A 1D:2D structured AgNW:MXene composite transparent electrode with high mechanical robustness for flexible photovoltaics

Abstract

Flexible transparent electrodes (FTEs) are essential sections for wearable and other flexible optoelectronic devices. The application of traditional indium tin oxide (ITO) electrodes in flexible devices is limited by its poor mechanical stability and expensive manufacturing equipment costs. In this work, composite FTEs are achieved by combining one-dimensional silver nanowires (AgNWs) with two-dimensional transition-metal carbide (Ti₃C₂T_x MXene).
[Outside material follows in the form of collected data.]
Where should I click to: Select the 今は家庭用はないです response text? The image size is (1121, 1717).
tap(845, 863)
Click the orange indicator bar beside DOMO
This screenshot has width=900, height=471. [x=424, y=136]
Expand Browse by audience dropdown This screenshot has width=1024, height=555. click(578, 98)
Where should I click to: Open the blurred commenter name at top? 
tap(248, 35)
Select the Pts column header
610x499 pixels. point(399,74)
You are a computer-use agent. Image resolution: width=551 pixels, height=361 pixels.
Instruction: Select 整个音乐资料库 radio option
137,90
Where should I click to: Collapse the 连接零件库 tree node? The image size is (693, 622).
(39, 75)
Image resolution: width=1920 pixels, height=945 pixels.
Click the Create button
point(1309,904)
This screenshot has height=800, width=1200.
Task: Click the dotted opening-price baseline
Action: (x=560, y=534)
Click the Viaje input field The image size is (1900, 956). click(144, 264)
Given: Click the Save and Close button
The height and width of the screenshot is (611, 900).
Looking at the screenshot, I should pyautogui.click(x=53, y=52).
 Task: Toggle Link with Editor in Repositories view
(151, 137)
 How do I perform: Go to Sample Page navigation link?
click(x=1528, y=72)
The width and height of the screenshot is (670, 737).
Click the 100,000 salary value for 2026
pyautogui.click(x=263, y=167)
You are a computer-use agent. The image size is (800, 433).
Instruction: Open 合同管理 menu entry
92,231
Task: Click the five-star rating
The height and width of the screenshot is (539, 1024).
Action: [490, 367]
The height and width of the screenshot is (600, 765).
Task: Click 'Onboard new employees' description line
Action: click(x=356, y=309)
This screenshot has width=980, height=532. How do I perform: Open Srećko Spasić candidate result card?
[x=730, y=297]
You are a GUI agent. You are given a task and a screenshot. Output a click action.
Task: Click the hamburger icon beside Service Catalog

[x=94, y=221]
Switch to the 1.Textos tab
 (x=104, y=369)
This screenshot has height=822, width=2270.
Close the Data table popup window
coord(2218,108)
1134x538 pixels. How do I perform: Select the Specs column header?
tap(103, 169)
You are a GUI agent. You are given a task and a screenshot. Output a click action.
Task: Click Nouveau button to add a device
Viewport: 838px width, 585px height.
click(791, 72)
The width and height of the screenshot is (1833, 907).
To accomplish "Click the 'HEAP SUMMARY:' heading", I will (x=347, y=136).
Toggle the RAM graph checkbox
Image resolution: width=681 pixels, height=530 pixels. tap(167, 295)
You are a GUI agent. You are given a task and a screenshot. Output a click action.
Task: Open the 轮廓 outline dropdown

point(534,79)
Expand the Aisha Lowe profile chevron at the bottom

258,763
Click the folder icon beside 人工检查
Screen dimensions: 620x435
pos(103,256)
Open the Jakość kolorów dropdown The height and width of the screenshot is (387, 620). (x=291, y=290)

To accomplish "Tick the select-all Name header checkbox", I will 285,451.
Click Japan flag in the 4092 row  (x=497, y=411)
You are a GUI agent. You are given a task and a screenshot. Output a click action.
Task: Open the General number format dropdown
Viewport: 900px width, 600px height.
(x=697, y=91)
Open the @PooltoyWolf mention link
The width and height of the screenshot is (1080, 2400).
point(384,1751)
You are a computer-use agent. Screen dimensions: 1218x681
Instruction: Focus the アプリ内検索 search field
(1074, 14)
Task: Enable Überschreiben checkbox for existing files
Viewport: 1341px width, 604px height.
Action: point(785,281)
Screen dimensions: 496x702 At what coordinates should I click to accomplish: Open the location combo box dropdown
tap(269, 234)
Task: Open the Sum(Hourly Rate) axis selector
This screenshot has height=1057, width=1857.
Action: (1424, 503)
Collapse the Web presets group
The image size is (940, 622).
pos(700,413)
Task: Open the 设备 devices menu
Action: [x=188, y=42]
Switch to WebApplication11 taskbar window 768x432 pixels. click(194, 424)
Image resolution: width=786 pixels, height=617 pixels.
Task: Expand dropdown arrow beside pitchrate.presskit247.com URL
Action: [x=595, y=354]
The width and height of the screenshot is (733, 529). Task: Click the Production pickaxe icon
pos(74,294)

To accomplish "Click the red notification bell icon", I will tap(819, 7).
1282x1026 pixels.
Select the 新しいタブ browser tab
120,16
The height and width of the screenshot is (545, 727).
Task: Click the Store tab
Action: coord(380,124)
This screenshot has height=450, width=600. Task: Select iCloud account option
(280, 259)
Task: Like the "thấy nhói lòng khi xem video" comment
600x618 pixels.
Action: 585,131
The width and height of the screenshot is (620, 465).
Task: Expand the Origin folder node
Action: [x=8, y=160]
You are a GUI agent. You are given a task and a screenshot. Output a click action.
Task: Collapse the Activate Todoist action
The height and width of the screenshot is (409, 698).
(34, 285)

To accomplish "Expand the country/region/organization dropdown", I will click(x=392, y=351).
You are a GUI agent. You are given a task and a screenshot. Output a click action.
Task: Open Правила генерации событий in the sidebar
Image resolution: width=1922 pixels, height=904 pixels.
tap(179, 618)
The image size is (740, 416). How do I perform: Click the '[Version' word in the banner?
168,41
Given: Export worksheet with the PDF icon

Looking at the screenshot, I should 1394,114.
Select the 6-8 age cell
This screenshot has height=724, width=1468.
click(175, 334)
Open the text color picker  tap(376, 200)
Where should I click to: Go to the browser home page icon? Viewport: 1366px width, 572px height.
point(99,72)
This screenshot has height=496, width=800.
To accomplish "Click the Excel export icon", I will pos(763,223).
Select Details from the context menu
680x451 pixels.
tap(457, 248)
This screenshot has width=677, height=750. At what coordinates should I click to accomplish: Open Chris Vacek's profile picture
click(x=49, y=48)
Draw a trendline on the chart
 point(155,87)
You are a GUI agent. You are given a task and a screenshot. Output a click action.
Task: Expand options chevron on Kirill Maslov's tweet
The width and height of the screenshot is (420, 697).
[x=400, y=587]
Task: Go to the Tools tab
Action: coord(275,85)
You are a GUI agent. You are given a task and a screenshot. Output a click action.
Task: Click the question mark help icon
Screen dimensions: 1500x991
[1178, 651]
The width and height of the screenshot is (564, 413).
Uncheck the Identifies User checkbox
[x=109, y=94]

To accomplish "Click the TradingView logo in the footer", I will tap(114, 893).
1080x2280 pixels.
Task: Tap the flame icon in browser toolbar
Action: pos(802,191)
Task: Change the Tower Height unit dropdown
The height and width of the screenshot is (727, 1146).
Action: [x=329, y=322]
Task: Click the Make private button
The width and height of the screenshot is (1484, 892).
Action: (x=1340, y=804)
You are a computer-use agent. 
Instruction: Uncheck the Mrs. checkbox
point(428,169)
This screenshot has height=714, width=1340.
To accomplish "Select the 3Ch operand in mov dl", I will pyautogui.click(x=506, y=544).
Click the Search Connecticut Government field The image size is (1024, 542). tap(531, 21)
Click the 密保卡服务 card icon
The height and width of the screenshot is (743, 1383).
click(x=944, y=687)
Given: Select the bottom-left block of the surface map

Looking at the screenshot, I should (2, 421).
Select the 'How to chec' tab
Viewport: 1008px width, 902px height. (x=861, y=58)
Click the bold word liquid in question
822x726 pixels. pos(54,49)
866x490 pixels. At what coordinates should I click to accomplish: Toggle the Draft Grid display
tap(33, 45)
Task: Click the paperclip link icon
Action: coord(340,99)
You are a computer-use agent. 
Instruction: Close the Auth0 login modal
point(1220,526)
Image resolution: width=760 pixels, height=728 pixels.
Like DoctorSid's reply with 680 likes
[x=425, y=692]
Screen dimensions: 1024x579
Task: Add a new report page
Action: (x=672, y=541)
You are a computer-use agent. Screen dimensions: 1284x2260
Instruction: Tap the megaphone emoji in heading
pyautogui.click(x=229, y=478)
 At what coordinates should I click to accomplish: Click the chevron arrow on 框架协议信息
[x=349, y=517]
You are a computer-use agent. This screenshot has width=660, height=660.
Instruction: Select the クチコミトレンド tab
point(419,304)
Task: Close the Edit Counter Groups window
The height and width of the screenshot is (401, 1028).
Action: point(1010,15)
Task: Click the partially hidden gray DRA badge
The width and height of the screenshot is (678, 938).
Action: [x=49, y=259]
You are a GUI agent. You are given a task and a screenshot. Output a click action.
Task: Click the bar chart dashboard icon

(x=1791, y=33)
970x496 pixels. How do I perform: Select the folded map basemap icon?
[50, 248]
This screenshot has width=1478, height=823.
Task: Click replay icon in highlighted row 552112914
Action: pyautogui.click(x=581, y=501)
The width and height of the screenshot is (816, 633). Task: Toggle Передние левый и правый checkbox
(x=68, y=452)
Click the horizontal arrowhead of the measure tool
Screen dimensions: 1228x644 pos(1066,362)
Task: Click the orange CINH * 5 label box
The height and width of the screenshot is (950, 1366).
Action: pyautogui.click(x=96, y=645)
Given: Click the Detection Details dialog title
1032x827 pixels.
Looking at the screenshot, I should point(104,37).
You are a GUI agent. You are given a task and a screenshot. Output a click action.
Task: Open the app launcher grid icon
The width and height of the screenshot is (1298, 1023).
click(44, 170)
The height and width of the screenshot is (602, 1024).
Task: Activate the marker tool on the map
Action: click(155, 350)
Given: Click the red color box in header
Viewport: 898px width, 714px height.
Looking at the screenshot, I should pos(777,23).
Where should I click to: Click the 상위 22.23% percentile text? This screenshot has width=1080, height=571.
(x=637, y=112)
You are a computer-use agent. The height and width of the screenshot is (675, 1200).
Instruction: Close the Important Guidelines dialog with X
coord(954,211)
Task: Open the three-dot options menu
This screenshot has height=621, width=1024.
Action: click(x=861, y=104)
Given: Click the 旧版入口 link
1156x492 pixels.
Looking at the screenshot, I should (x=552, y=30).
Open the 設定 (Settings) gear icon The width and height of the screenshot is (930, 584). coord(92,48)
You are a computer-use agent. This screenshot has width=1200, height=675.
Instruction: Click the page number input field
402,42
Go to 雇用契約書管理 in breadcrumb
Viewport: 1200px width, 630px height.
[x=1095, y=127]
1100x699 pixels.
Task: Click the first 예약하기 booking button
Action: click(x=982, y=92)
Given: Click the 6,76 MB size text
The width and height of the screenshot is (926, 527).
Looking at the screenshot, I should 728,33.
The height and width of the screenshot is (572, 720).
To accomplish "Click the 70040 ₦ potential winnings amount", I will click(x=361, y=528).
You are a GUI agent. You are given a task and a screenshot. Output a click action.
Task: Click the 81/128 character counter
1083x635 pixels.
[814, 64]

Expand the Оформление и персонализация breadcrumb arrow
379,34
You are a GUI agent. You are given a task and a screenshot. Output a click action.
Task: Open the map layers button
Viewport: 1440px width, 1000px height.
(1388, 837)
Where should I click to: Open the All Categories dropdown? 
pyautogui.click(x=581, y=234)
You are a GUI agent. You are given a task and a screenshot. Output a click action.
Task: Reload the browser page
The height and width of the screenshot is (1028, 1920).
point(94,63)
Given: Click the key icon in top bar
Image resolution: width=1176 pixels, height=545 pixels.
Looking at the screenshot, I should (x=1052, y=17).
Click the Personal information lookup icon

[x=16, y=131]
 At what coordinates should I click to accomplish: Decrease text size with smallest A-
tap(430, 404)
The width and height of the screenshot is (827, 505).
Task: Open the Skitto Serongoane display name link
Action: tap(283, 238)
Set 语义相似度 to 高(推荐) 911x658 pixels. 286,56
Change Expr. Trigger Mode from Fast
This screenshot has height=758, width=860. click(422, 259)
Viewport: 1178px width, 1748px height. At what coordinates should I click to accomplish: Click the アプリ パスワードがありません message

The one and two-dimensional (1D:2D) structured composite AgNW:MXene FTE is generated under electrostatic interaction. 2D MXene nanosheets fill the voids of the AgNW networks and weld the wire–wire junctions by the effect of capillary force. The AgNW:MXene FTEs obtain superb photoelectric performance with a low sheet resistance of 10.91 Ω sq⁻¹ and high transmittance of 82.84%. Besides, the AgNW:MXene FTEs show high mechanical robustness after 1000 bending tests at a curvature radius of 5 mm and long-term stability (60% relative humidity and 120 °C). Eventually, the AgNW:MXene FTEs are integrated into 0.1 cm² perovskite solar cells (PSCs) and organic photovoltaics (OPVs), exhibiting a high power conversion efficiency (PCE) of 20.22% and 16.03%, respectively. The stability and mechanical properties of the corresponding flexible devices are also improved.